Как ни странно, срабатывает. И она через полминуты успокаивается.

– Да я понимаю, что по большей части дело всегда в людях, – уже спокойным тоном задумчиво роняет она, отстраняясь. – А не в правилах и законах. Но всё же, Вера – одновременно и освещающий путь свет, и оружие. Наверное, можно обойтись и без. Но, по мне, хорошо, когда это всё есть.

– Кто бы спорил, – не вдаюсь в теологические споры. – Кто бы спорил… Просто, как всякий инструмент, его работа очень во многом зависит от того, в чьих инструмент руках. И я бы не путал Веру и Религию, сестра… А сами руки держащих инструменты очень даже нередко бывают нечистоплотными.

– Ты сейчас так говоришь, как будто у тебя есть конкретные претензии, – с любопытством переключается на другую тему Алтынай. – Подробности будут? Или опять сошлёшься на то, что я ещё маленькая?

– Ну, если говорить об уме, то в сравнении со всеми местными ты просто аксакал, – признаю, ничуть не кривя душой. – А то и пара аксакалов. А что до претензий… Знаешь, пока готов только обозначить в общем и в целом, не указывая ни на кого конкретно.

– Давай, продолжай! – острый палец Алтынай снова впивается безошибочно между моими рёбрами.

– Меня очень настораживает или пугает, когда какая‑то группа людей, с одной стороны, проповедует и декларирует разумные и добрые идеи Десяти Заповедей и Семи Недопустимых Грехов, – пожимаю плечами. – Но это с одной стороны.

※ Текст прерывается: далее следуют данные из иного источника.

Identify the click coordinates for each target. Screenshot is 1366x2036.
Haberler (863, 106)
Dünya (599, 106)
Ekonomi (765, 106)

А с другой стороны, когда среди этих самых людей со временем появляется кто‑то, зовущий сам себя «Наместником Бога на Земле», «Знамением Аллаха» или «Голосом Аллаха».

– А наместник бога на земле, это где? – непосредственно заинтересовывается Алтынай. – Я даже и не слыхала о таком.

– Да была одна интересная страна, – бормочу. – Не скажу, как она сейчас называется. На закат отсюда, через Срединное море.

Снова костерю себя второй раз за минуту, поскольку о наличии местного соответствия полуострову в виде сапога памяти Атени ничего не известно.

Не то чтоб я был не уверен в Алтынай (как раз наоборот), но бережёного, как говорится…

К моему везению, наша теологическая беседа прерывается появлением шумно вываливающегося в круг перед юртой мальчишки:

– Алтынай, там в твою юрту послание! – возбуждённо голосит тот.

– Без мужчины не пойду, – коротко роняет Алтынай в ответ, – жди.

Затем она исчезает в юрте, не запахивая, впрочем, полог (заменяющий двери). Внутри она быстро натягивая зачем‑то белый чапан (или как эта одежда у них называется?) , потом – что‑то типа диадемы на голову, вдевая в уши серьги и буквально за считанные мгновения преображаясь в образец почти что модели. Пусть и с ярко выраженным этническим уклоном.